WHAT YOU SHOULD DO: Copying nothing before it, reproduce the line that holds "Enable the /video-surveillance row checkbox" and every line after it in the data, exactly.

Pixel coordinate grounding data:
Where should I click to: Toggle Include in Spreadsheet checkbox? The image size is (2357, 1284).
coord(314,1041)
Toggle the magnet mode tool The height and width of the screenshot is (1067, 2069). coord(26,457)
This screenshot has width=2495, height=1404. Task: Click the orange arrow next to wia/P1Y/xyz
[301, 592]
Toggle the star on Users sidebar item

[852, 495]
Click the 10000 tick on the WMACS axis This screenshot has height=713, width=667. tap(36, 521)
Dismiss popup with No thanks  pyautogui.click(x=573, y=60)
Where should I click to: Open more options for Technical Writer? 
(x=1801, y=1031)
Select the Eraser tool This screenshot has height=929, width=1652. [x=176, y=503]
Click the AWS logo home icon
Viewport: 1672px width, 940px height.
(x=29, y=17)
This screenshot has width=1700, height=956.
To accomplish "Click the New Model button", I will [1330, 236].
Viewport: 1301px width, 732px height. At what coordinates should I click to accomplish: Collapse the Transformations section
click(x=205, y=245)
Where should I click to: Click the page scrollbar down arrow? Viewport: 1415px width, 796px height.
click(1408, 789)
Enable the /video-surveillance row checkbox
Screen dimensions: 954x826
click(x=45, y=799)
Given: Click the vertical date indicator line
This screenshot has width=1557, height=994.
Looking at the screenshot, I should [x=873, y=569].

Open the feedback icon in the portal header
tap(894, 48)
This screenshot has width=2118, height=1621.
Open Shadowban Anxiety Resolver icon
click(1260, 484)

TASK SOLUTION:
Enable the /video-surveillance row checkbox
Screen dimensions: 954x826
click(x=45, y=799)
Given: Click the vertical date indicator line
This screenshot has width=1557, height=994.
Looking at the screenshot, I should [x=873, y=569].

Open the feedback icon in the portal header
tap(894, 48)
This screenshot has width=2118, height=1621.
Open Shadowban Anxiety Resolver icon
click(1260, 484)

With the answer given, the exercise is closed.